Hyundai Elantra / BIMOS 2026
A. Krivonosov / SPEEDME

And here’s the surprise: there is no EV. Hyundai deliberately kept the Avante on combustion power. At launch — a naturally aspirated Smartstream DOHC 16V engine and a TMED-II hybrid setup with two electric motors. The smaller 17-hp unit fires up the engine and feeds onboard systems, while the main 72-hp motor handles propulsion and regenerative braking. There’s also a new Stay Mode: roughly an hour of infotainment and climate control running off the battery with the engine off — almost like a real EV.

And it’s the right call. A fully electric sedan in this segment would have been a niche play, undermined by price, charging infrastructure and resale headaches. The petrol and hybrid Elantra make far more sense: lower running costs, no charger dependency, and servicing that fits Hyundai’s familiar logic. In the US, the expected price band is $26,000–30,000. The new Elantra is set to take on its old rivals — Toyota Corolla and Honda Civic — both of which are readying their own next generations for 2027.
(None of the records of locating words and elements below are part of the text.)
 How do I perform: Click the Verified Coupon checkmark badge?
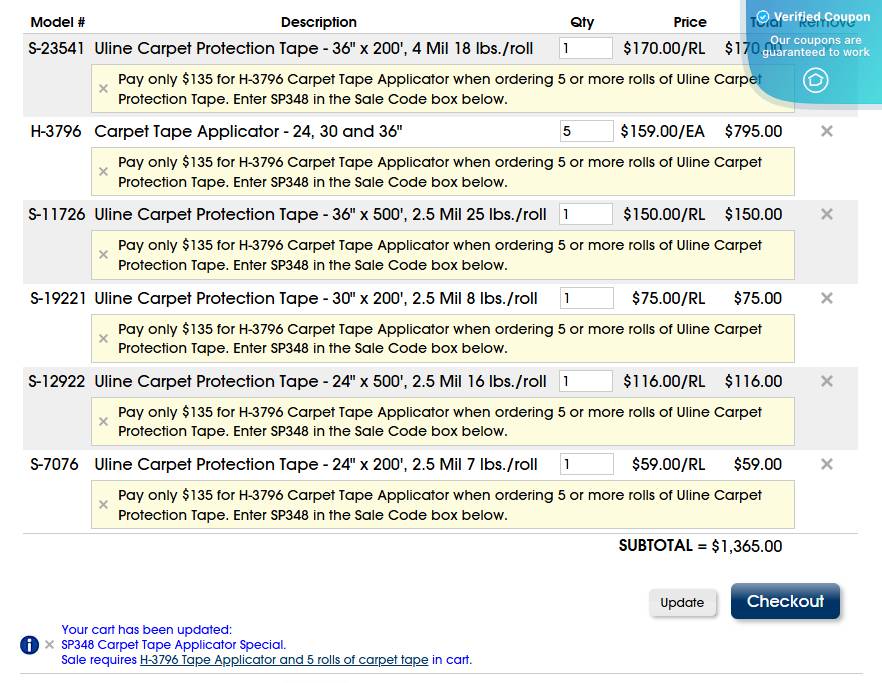[x=763, y=17]
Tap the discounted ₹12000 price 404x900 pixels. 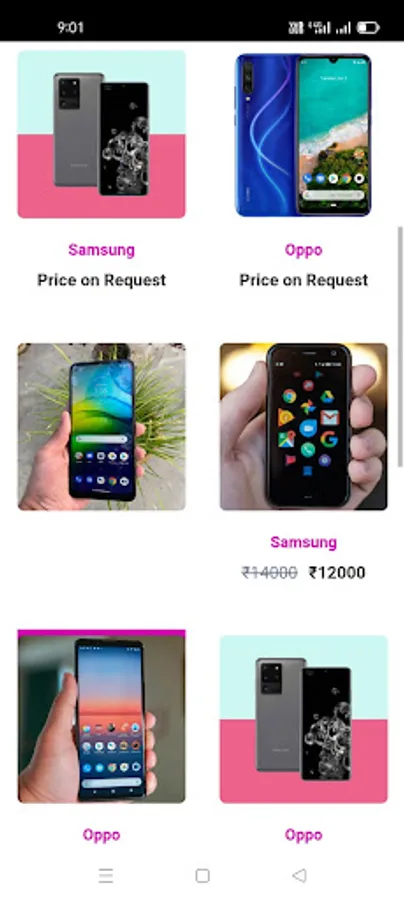(x=337, y=573)
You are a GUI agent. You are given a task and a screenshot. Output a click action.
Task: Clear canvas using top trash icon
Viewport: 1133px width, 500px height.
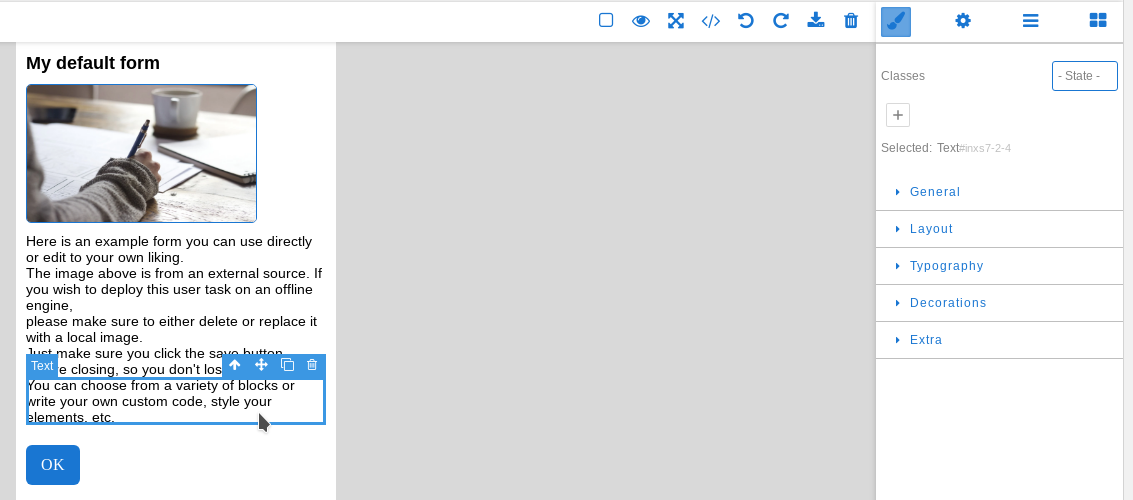[851, 20]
Hyundai Elantra / BIMOS 2026
A. Krivonosov / SPEEDME

The Elantra’s strongest cards are its design, the hybrid’s efficiency and Hyundai’s brand recognition. But sedans are no longer the easy sell they once were — buyers keep drifting toward crossovers, and that’s a structural challenge for the whole segment, not just for Hyundai.

Inside — the real digital surprise. The old ccNC infotainment gives way to Pleos Connect. The 16:9 central display is tailored for streaming video including Netflix, with GLEO AI voice control and groundwork for Level 2+ assistants on the Atria AI platform. For a compact sedan, that’s a serious statement.

The Avante goes on sale in Korea right after its premiere, while the 2027 Elantra is expected in the US in the first half of next year. The takeaway is simple: Hyundai is showing that the compact sedan hasn’t been written off — it’s just been told to grow up.